Arrestate lo Stato

In una nazione così evidentemente incline al sotterfugio e al reato c’è bisogno anche di un’informazione manettara e moralista, inflessibile in scena e sempre arrabbiata. Un giornale di denuncia, una denuncia giudiziaria. Non ci sarebbe nulla di strano se non fosse che lo spirito del «Fatto quotidiano» rappresenta la punta estrema di un sentimento largamente diffuso poiché politicamente corretto. Si è persa la terza dimensione, quella all’interno della quale la politica diventava grande percorrendo col mento all’insù le terre alte del potere, dell’interesse nazionale, della guerra e dello Stato. Ma politica, potere, interesse nazionale, guerra e Stato sono parole cadute in disgrazia, ormai prive di senso o dall’accezione negativa. Non resta allora che il moralismo giudiziario. L’esibita pretesa di schiacciare la politica sul terreno delle buone maniere, della coerenza assoluta, del codice penale e della rettitudine estrema. Rettitudine sconosciuta alle vite degli uomini, e dunque estranea anche alla quotidianità dei suoi profeti.
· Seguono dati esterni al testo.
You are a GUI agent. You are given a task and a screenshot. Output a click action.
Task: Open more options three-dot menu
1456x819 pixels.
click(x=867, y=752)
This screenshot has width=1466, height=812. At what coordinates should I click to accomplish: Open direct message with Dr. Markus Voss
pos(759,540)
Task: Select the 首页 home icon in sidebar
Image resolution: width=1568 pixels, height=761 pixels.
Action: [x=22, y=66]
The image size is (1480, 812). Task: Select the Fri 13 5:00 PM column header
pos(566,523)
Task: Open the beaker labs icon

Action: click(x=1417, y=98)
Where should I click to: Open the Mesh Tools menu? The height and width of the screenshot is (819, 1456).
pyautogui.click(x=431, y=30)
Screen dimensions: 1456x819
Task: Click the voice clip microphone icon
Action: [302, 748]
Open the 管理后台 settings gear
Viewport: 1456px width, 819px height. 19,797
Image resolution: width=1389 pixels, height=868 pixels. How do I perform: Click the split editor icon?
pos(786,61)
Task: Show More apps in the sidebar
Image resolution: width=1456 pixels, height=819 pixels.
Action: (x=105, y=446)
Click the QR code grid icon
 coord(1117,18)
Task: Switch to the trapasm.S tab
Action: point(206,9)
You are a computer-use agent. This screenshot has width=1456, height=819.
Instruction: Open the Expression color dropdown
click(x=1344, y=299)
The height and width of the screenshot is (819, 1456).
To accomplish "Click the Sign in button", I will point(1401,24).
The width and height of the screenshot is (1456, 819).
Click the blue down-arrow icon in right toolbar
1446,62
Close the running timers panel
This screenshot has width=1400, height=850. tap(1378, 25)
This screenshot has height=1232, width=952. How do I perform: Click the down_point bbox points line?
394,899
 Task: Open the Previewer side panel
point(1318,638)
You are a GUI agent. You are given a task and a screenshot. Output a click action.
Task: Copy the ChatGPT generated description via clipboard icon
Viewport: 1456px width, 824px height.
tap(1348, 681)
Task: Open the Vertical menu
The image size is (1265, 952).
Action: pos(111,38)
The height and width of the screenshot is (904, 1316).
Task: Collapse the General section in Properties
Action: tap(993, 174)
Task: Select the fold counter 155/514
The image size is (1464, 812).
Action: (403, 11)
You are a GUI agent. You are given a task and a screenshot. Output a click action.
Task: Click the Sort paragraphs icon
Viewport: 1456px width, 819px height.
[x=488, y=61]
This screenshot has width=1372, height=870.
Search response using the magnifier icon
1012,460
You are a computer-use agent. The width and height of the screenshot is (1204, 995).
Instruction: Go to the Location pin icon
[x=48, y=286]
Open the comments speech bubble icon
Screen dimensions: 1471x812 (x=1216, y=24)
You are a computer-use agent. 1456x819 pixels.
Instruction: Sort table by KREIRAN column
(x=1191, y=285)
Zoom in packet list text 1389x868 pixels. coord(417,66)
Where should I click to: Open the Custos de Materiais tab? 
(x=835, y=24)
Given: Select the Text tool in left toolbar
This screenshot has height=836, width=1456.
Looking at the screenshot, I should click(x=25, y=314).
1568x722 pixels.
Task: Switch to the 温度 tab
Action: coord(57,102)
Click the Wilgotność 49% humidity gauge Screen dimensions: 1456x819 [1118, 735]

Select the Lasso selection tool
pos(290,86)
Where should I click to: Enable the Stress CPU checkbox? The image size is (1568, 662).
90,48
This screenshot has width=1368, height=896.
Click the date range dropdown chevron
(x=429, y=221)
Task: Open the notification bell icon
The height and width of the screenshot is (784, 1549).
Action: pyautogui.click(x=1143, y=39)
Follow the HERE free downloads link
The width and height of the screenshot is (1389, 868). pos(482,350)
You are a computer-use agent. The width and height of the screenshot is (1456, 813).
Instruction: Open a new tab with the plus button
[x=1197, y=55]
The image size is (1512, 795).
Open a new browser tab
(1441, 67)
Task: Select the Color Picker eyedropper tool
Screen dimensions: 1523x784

Ma non è certo colpa di Marco Travaglio, di Antonio Padellaro o di Peter Gomez se per avere fatto sesso con una donna consenziente l’uomo più influente del mondo quindici anni fa è finito sotto processo del Congresso americano e di un Tribunale – sempre a favore di telecamere, s’intende – e per l’intera durata di quel duplice giudizio la Storia si è fermata e la cronaca abbondantemente sfamata. Dice: il punto è che Bill Clinton mentì alla nazione. E con questo? Davvero qualcuno pensa che un leader politico, il presidente degli Stati Uniti, addirittura, dica o possa dire sempre e solo la verità? Pretenderlo, è un segno di follia. Un’ossessione evidente. Eppure, solo in pochi colsero l’assurdità del «caso Lewinsky».

Lo spirito del «Fatto» è dunque lo spirito del tempo, un tempo la cui letteratura sono i rotocalchi di gossip e i verbali delle procure. Un tempo fatto apposta per sputtanare la politica e svuotare gli Stati. Può anche essere un’idea, ma nessuno, neanche i colleghi del «Fatto», sa indicare alternative possibili. I «tecnici»? Abbiamo già dato. I magistrati? Ne faremmo volentieri a meno. Diciamo che ci sono bastate le avanguardie: i Di Pietro, i De Magistris, gli Ingroia... Se ne esce solo con una retorica politica, e in mancanza d’altro la retorica nazionale va sempre bene: è comunque un appiglio grazie al quale i leader politici possono eventualmente elevarsi. Ma la politica ha bisogno di simboli. Tutti hanno bisogno di simboli, e anche di eroi. La divisa è un simbolo; il soldato in divisa un’annunciazione di eroismo. Non ci vuole molto a capire che da quando sono prigionieri in India «i due marò» hanno cessato di essere due uomini in carne e ossa e sono diventati un unico simbolo, il simbolo della forza e della credibilità dello Stato italiano nel mondo.

Ma per quelli del «Fatto», che in questi termini ieri ne hanno scritto, sono solo due italiani «accusati di omicidio». In galera, dunque, mettiamo direttamente in galera lo Stato.